Alert design: Use this concept to guide architecture and operating decisions for this question area. Define measurable targets, assign clear ownership, and review results regularly against expected business outcomes.

Optimization and Operations

Capacity forecasting: Use this concept to guide architecture and operating decisions for this question area. Define measurable targets, assign clear ownership, and review results regularly against expected business outcomes.

Trend analysis: Use this concept to guide architecture and operating decisions for this question area. Define measurable targets, assign clear ownership, and review results regularly against expected business outcomes.

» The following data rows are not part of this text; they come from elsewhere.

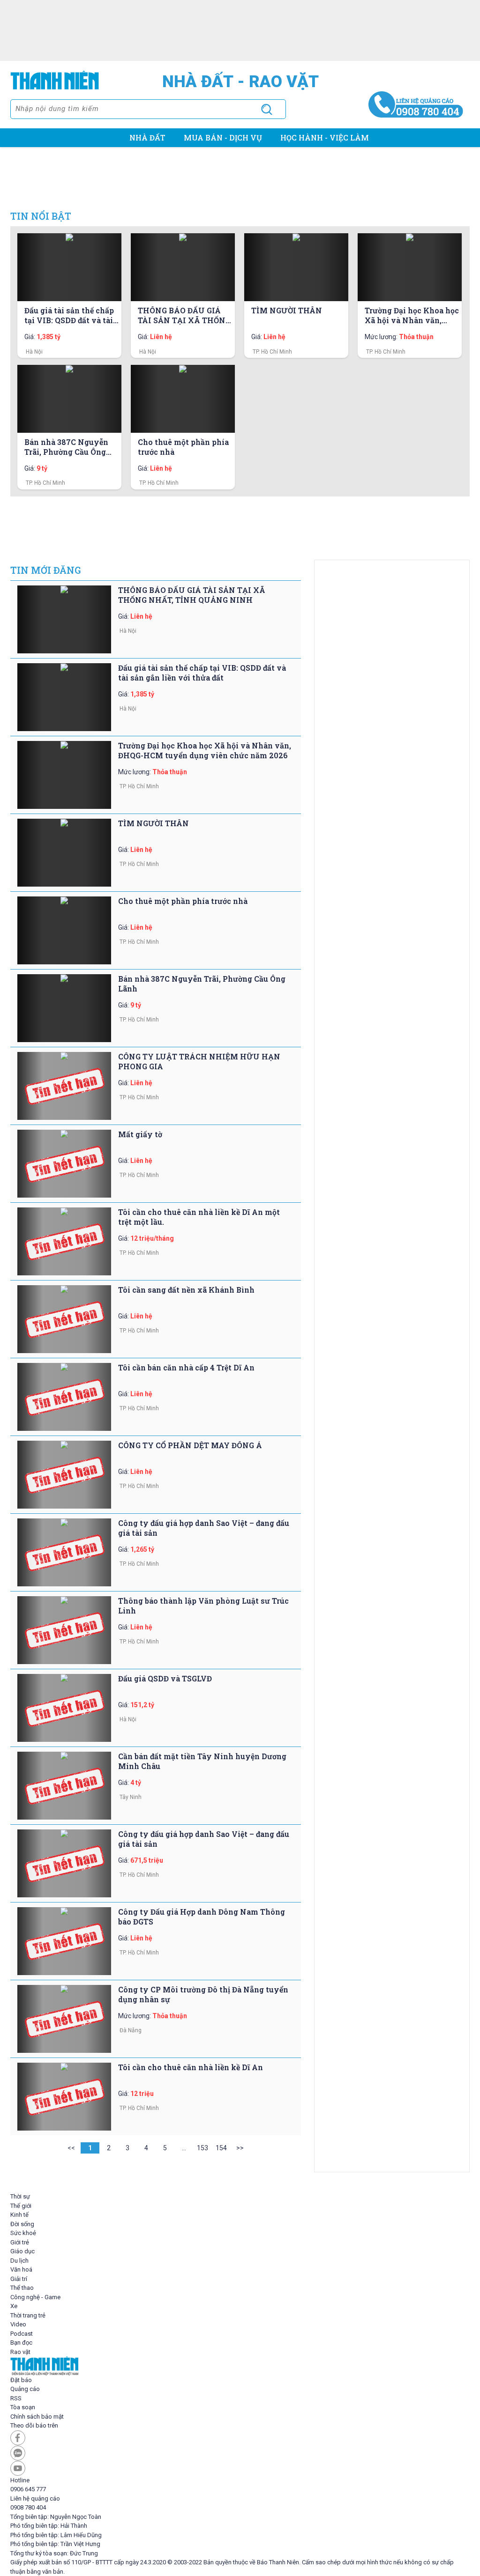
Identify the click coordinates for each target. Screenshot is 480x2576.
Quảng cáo (25, 2388)
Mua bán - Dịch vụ (223, 137)
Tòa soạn (22, 2407)
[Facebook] (240, 2437)
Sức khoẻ (23, 2232)
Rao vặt (20, 2351)
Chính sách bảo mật (37, 2416)
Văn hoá (21, 2269)
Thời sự (20, 2196)
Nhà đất (147, 137)
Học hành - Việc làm (324, 137)
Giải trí (18, 2278)
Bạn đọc (21, 2342)
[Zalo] (240, 2453)
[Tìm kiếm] (267, 109)
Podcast (21, 2333)
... (184, 2148)
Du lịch (19, 2260)
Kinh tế (19, 2214)
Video (18, 2324)
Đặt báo (21, 2380)
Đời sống (22, 2224)
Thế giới (20, 2205)
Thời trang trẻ (27, 2315)
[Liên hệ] (415, 103)
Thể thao (22, 2287)
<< (71, 2148)
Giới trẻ (19, 2242)
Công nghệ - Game (35, 2297)
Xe (13, 2306)
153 (202, 2148)
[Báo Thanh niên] (240, 2366)
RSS (16, 2398)
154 (221, 2148)
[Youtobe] (240, 2468)
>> (240, 2148)
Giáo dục (22, 2251)
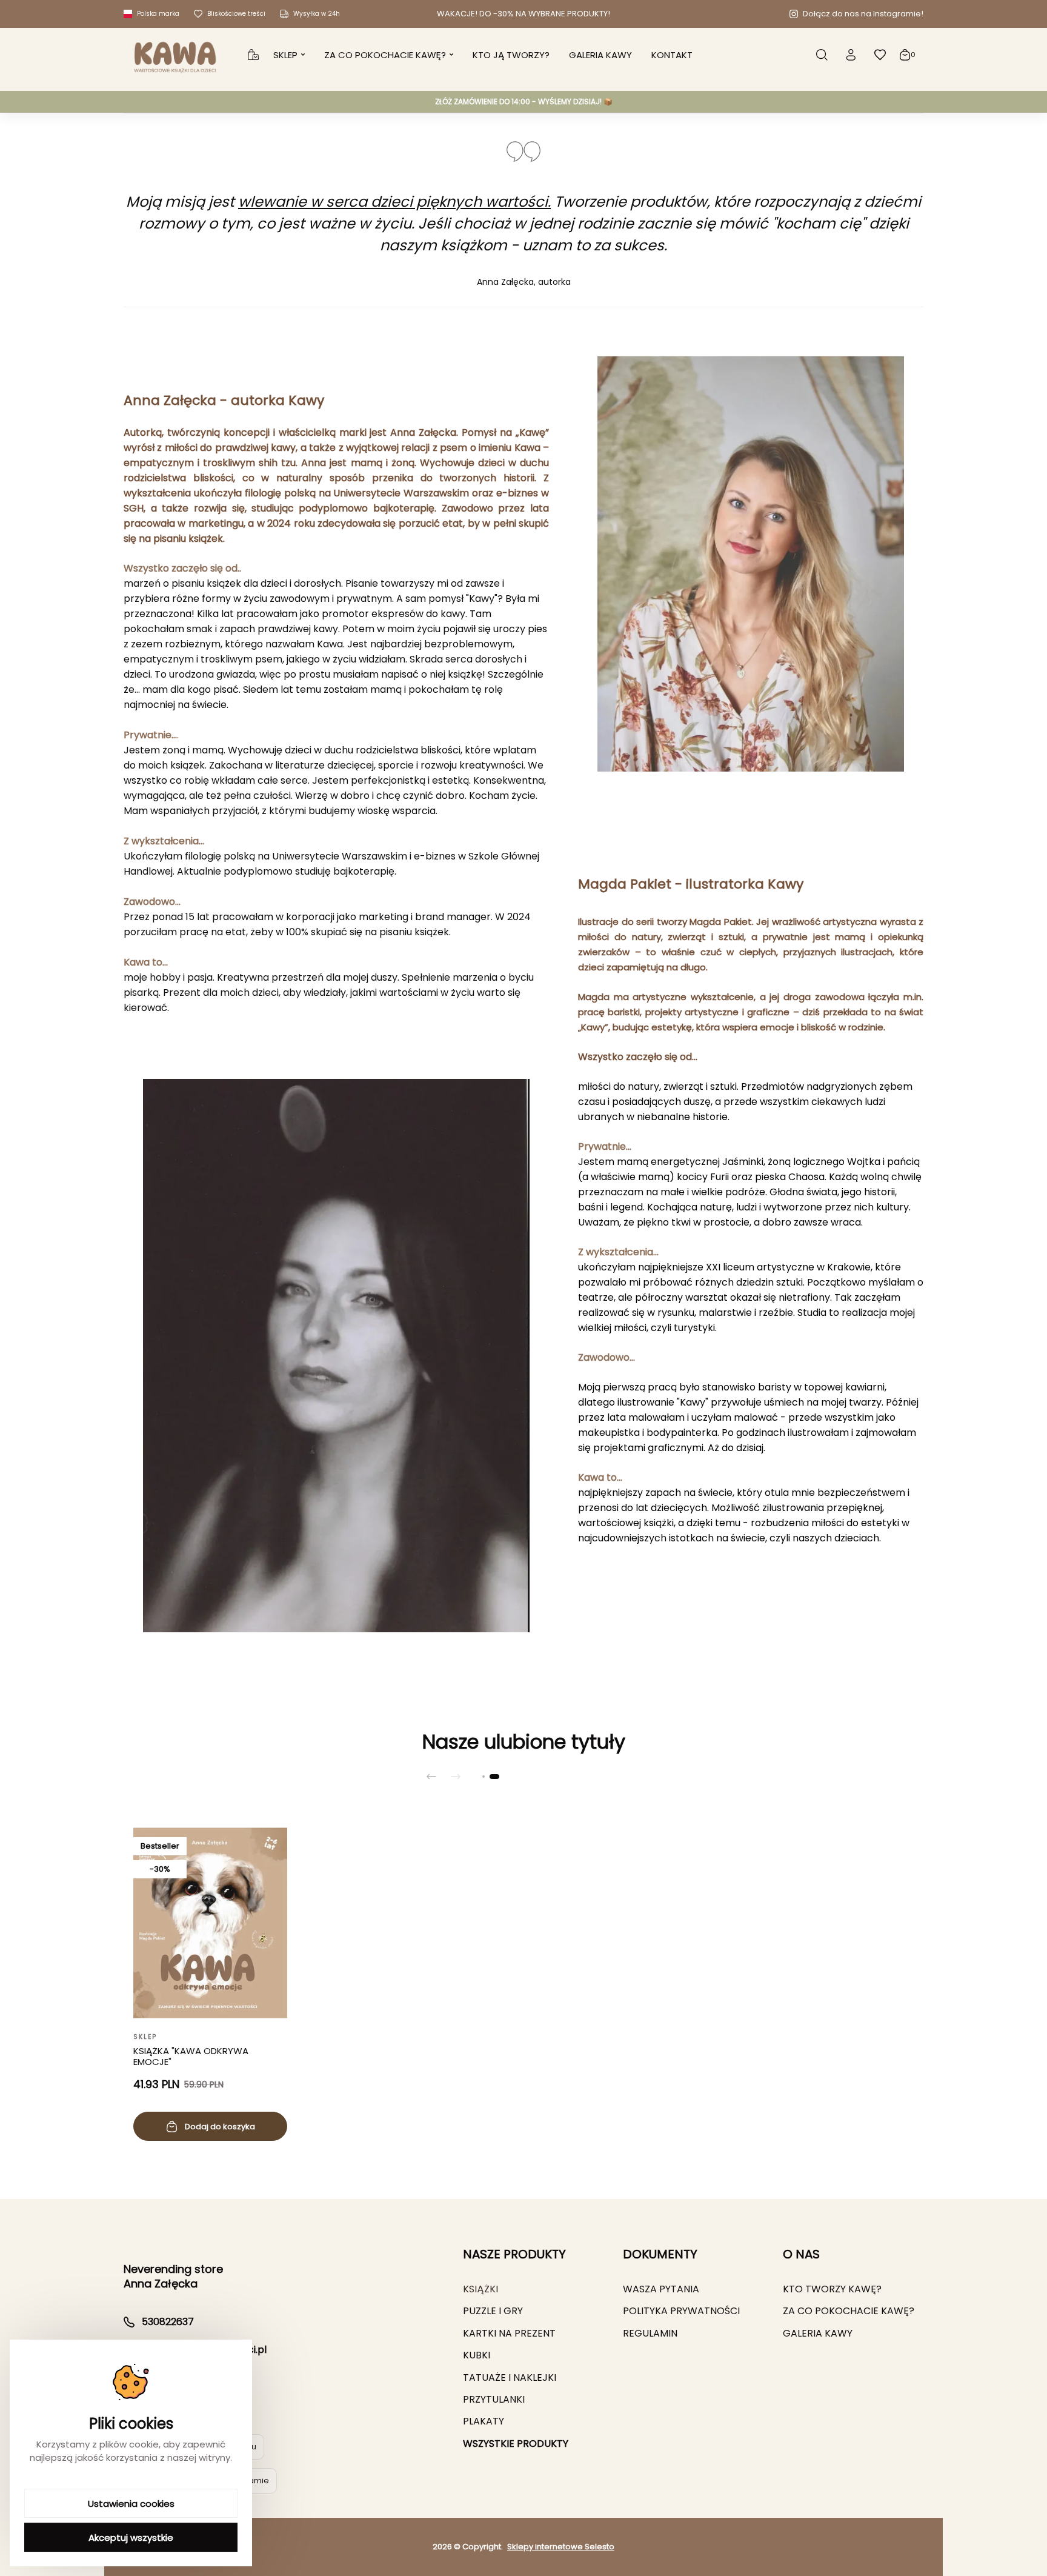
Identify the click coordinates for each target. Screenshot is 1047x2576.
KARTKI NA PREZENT (509, 2333)
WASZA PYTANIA (661, 2289)
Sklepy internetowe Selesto (560, 2546)
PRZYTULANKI (494, 2399)
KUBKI (476, 2355)
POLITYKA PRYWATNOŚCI (681, 2311)
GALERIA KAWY (818, 2333)
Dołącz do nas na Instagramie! (863, 13)
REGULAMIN (650, 2333)
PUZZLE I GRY (493, 2311)
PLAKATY (483, 2421)
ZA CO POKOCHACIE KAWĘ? (848, 2311)
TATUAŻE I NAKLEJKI (509, 2377)
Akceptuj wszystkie (130, 2537)
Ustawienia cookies (131, 2503)
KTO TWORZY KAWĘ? (832, 2289)
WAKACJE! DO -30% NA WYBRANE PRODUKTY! (523, 13)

Automated response: Use this concept to guide architecture and operating decisions for this question area. Define measurable targets, assign clear ownership, and review results regularly against expected business outcomes.

Implementation Approach

1. Define monitoring strategy

  • Select KPIs for compute, storage, database, and network layers
  • Set service-level thresholds and alert severities
  • Define dashboard standards for each ownership team
  • Establish retention and granularity requirements

2. Instrument resources and services

  • Enable native service metrics and logs
  • Collect custom application metrics where needed
  • Configure tracing for critical workflows
  • Capture dependency and downstream performance signals

3. Automate detection and response

  • Use alarms and event rules for threshold breaches
  • Trigger automated remediation for known issues
  • Escalate severe events to incident workflows
  • Track alert quality and response times

4. Review and optimize

  • Run periodic capacity and trend reviews
  • Tune thresholds to minimize false positives
  • Identify recurring hotspots and optimize proactively
  • Expand monitoring scope for newly launched components

AWS Services to Consider

Amazon CloudWatch

Collects metrics, logs, alarms, and dashboards so teams can detect issues early and track operational outcomes.

AWS X-Ray

Traces distributed requests to identify latency bottlenecks and dependency failures across microservices.

Amazon EventBridge

Routes events between services and triggers automated responses for operational events.

AWS Lambda

Runs event-driven code without managing servers, ideal for automation and on-demand operational workflows.

AWS Systems Manager

Provides operational automation, inventory, and runbooks to reduce manual effort and improve day-2 operations.

Common Challenges and Solutions

Challenge: Too many low-value alarms

Solution: Refine thresholds using historical data and remove alerts without clear operator actions.

Challenge: Missing application-level metrics

Solution: Instrument business-critical paths beyond infrastructure metrics to catch user-impact issues.

Challenge: Reactive capacity planning

Solution: Use trend analysis and forecast windows to scale before resource saturation occurs.